For astute tactics executed with judgment and determination, few Olympic marathon winners have been more deserving than Johnny Hayes. Next day, after the awards ceremony, he was carried off the track on a table held by six American teammates, with “the Greek trophy” awarded for the marathon, a statue apparently representing the dying Pheidippides. Pietri had been carried off on a stretcher. But he did not die. He was taken to a hospital where he recovered quite quickly. The New York Times says he “was almost too weak to answer questions when seen tonight [after the race],” but the next day he looks quite perky in the picture where he is receiving his big gold cup from Queen Alexandra. The New York Times said he “walked briskly around the track and up the steps,” which is more than I could ever do the day after a marathon. The Italian hero received “‘a perfect ovation, the people rising in their seats and cheering him for fifteen minutes.” The American part of the crowd “kept up the demonstration long after the others had quieted down” (New York Times).

4 Tactics, judgment, determination, and modesty: American teammates carry Johnny Hayes in deserved triumph, with the “Greek trophy.”

THE NOBLEST ROMAN OF THEM ALL

The Brits also took the little Italian to their hearts.
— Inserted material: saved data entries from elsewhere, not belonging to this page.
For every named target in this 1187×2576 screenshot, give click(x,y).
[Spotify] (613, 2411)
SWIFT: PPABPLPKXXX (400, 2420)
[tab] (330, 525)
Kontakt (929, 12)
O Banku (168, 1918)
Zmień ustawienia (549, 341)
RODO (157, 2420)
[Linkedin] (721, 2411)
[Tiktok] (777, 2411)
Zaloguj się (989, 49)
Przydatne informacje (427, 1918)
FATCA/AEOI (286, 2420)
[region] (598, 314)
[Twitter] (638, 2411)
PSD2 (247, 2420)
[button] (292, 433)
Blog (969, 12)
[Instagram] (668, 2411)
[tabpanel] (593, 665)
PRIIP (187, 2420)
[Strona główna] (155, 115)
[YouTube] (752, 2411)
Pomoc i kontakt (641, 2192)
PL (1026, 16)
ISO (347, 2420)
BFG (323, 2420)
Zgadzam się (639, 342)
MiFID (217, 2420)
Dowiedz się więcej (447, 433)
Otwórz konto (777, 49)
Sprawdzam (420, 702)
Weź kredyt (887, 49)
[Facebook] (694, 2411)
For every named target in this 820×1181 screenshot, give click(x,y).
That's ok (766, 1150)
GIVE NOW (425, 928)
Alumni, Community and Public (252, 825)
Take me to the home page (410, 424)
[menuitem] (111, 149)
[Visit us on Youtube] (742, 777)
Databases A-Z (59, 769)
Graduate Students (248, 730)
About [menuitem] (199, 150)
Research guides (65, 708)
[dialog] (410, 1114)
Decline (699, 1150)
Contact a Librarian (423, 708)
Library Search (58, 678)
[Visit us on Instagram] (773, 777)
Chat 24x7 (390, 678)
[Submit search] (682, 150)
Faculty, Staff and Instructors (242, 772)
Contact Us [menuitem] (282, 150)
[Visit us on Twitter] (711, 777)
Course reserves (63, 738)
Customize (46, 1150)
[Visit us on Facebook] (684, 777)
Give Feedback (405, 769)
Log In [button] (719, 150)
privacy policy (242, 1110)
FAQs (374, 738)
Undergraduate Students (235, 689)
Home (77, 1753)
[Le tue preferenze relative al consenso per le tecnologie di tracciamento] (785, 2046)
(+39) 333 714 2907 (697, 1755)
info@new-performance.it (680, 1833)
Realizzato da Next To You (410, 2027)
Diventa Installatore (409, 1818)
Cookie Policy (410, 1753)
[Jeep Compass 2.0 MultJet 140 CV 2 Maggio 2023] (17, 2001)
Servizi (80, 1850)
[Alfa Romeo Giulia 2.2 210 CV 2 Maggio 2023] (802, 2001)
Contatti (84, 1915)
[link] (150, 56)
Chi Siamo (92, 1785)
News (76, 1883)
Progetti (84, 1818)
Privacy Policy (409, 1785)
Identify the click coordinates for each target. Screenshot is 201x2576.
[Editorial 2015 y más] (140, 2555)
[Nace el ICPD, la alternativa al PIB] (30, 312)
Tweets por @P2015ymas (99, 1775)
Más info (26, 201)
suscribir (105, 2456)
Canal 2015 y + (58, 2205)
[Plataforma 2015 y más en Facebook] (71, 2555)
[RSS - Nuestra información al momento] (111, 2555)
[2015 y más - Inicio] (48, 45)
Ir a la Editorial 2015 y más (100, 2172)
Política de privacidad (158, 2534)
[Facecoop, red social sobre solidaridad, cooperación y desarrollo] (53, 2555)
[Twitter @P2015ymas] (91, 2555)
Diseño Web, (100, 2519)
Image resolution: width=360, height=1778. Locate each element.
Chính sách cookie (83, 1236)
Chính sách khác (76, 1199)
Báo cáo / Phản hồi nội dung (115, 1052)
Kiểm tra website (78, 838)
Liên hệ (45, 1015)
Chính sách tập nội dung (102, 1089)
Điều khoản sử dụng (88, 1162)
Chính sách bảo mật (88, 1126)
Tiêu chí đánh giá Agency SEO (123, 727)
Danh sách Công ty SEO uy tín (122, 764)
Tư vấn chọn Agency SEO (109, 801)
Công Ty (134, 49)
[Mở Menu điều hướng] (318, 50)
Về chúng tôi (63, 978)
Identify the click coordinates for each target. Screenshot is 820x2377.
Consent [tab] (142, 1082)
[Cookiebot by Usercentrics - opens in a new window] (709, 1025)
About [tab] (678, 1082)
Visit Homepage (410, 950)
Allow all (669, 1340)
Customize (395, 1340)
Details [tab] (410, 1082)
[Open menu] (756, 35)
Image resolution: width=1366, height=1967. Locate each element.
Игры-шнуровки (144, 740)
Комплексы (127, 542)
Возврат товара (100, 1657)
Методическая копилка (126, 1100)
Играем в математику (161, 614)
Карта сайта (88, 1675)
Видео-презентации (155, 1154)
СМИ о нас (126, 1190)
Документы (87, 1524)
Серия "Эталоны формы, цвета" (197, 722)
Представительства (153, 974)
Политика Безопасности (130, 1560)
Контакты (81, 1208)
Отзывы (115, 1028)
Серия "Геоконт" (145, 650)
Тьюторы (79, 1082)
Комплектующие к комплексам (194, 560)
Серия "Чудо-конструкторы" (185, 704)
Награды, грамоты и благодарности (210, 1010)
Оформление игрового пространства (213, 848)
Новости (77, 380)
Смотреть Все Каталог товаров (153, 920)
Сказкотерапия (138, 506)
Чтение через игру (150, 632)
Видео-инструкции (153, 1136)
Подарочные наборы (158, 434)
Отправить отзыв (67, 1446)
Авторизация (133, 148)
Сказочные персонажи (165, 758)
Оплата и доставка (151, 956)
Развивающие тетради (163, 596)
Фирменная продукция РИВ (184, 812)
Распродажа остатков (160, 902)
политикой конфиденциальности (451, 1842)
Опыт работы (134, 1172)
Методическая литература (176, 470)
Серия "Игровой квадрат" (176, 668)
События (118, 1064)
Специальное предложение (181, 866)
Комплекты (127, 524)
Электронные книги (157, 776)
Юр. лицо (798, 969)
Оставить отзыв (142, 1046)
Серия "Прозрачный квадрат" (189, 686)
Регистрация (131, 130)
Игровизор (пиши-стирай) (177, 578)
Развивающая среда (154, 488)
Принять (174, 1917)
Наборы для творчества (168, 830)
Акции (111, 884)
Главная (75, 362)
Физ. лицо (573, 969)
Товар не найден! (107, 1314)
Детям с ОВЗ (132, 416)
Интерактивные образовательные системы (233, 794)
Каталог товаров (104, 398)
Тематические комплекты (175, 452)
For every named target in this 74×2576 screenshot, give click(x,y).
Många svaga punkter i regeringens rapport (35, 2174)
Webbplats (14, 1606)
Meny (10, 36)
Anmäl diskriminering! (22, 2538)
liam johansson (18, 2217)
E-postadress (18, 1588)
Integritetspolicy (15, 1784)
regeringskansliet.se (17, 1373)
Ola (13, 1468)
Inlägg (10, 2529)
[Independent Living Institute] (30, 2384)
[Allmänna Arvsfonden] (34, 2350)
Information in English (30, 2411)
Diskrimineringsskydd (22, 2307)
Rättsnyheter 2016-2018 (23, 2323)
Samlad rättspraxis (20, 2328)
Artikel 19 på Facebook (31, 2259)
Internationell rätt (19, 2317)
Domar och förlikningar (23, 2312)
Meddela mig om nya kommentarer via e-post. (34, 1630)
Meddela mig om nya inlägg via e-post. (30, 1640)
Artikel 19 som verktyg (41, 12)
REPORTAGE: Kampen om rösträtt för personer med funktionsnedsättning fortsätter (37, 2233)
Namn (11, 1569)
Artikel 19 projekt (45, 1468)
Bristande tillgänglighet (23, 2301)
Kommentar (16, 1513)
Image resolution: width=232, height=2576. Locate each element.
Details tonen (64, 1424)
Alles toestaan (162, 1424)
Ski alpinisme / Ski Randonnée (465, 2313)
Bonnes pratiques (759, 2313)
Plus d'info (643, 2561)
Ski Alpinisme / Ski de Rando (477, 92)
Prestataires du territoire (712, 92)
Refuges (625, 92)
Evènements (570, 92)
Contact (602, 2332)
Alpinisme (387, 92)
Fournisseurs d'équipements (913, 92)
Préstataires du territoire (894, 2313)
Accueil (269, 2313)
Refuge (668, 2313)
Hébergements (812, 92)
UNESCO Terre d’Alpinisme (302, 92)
He became a symbol of gallantry and of noble breeding. Conan Doyle pronounced portentously, “No Roman of the prime ever bore himself better than Dorando. … The great breed is not yet extinct.” Ifit seems a bit of a stretch to dress up the sweaty little smalltown cake maker in a toga as one of the noblest Romans of them all, well, the Brits in 1908 believed in “great breeds,” especially their own, and saw themselves as inheritors of Rome’s imperial destiny. It’s also possible that some of this spin campaign to apotheosize Pietri as the true winner of the marathon might have been meant to take the smile off the Americans’ faces.

No question that Pietri was amazingly gutsy. To get to your feet once after collapsing with heat exhaustion near the end of a marathon is tough. To do it five times is astonishing. Pietri earned his iconic place as a symbol of courage and endurance. But for my money, as a runner, it takes just as much courage to let the entire field in a major race run away from you at the start, sit sedately back while Brit spectators jeer from up every tree, allow the leaders to go away by nearly 10 minutes, and wait until after 15 miles before you begin to make any ground on them. That’s really gutsy. The marathon is a sporting event that tests judgment as well as stamina and courage. By that full test, Johnny Hayes was emphatically

the winner. Pietri misjudged by probably only two or three minutes. That extra one mile, 385 yards indeed sank him. (Even the program said the distance was 26 miles. The official race rules said 40 kilometers.) But Hayes got it dead right, and all credit to him.

The other thing that Pietri has continued to symbolize is the public’s mixture of horror and fascination with physical exhaustion. This was the appeal of fights to the death in the Roman Coliseum. A hundred years before the Pietri race, in the early 19th century, the big sport was bare-knuckle boxing, which went on until one contestant was smashed to a pulp. Some of the greatest fights lasted over 60 rounds. In the later 1800s, after boxing was regulated, there were still plenty of sporting events where crowds paid well to watch competitors run or walk to exhaustion, as in the six-day “Go as you please” races that have been described in Marathon & Beyond. Pietri went beyond exhaustion in front of the biggest crowd in history and for the highest stakes. Knowledge of the causes for exhausted collapse was primitive and included a good measure of sheer superstition. One doctor who examined Pietri at the hospital pronounced, “His heart was displaced by half an inch.” I have never worked out how he knew exactly where it had been to begin with.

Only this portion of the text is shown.